More yet, said Mr. Bacon, the law showed that the Commerce Department had found it imperatively necessary to send the Eala, and for a part of the time also the All Alone, steaming south to Miami, that mighty haven of ships, for inspection service, just at the time when strangely enough Mr. Fred Roper and his guests were there assembled. But that the most assiduous search of its log failed to reveal that it ever managed to get around to doing any inspection business.
And more still, said Mr. Bacon grimly, it was just before the Eala was sent down to Miami under all main sail to attend to the pressing business there--it was just before that the Morro Castle burned and the Mohawk went down. And just at the time when the Commerce Department was explaining those disasters by saying it hadn't ships or men enough for adequate inspection! What, demanded Mr. Bacon, did President Roosevelt mean to do about that?
The answer seems plain enough from the report of the controller general yesterday. He didn't mean to do anything. At least, there is no evidence that anything was ever done. A great many things have been done in Washington since that time, too. For one thing the Administration got greatly worked up about some people who weren't paying income taxes the law didn't require them to pay, sent sleuths to pry into their returns and their papers, and pilloried them in the prints as "morally dishonest." For another thing, a man named Minton was sicked on some newspaper publishers who were alleged to have been "morally dishonest" in opposing New Deal measures.

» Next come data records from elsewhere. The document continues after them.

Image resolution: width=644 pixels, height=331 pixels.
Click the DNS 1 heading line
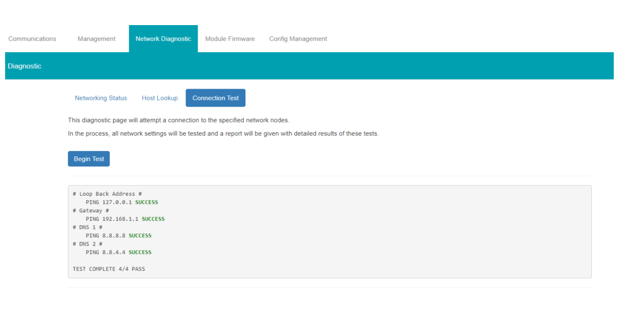[x=88, y=227]
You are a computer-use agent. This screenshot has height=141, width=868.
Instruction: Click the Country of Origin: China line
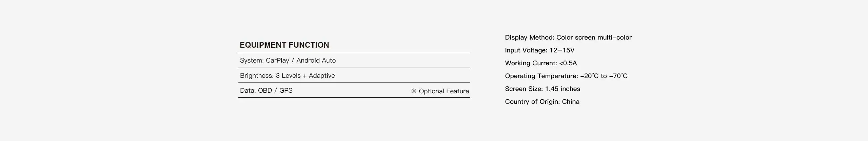tap(542, 102)
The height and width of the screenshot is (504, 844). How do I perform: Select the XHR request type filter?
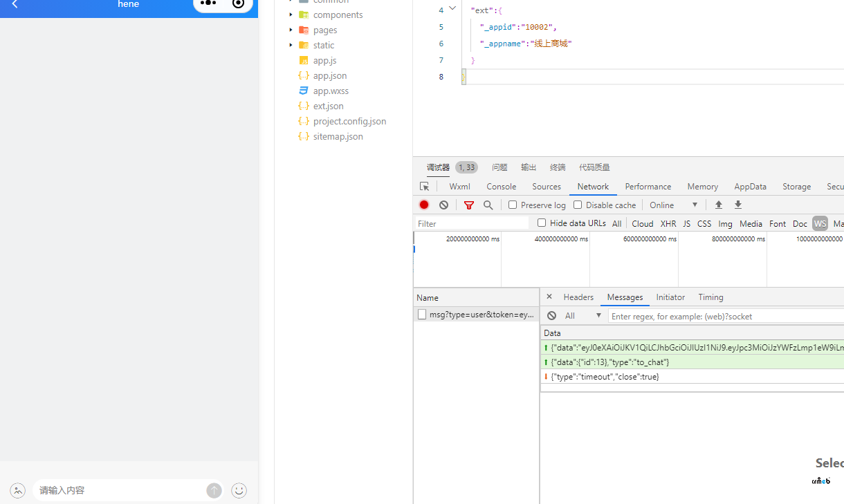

But yesterday the controller general alleged not only what Mr. Bacon had alleged in 1936--that a member of the Cabinet and his family had been making unauthorized use of government property--but also such things as "Poland water, flowers, cigars, and cigarettes" had been charged up as "paint, provisions, and supplies!" And that in a single six months' period $9,506.72 out of total expenditures of $19,773.36, by the inspection "navy," "was not authorized under the appropriation provided by inspection services!"
Take the case, ladies and gentlemen.
Note--Since this was written, Mr. Harry Hopkins has come out with a defense of Uncle Dan in which he alleges (1) that Uncle Dan was only doing what his Republican predecessors had all done, in using the ships; (2) that he improved on them by ordering everybody to pay for all entertainment while on the ships, and (3) that the controller general has deliberately misrepresented the record to make Republican capital. As to claims 2 and 3 we can't say, though we can say that if the controller general is using his office to distort facts for partisan purposes, he ought to be fired out of hand. But as to the first--we thought it was universally agreed among all Administration supporters that the three Republican Administrations which preceded it were the most horrid examples of "moral dishonesty" the Republic has seen--the last example in the world to follow.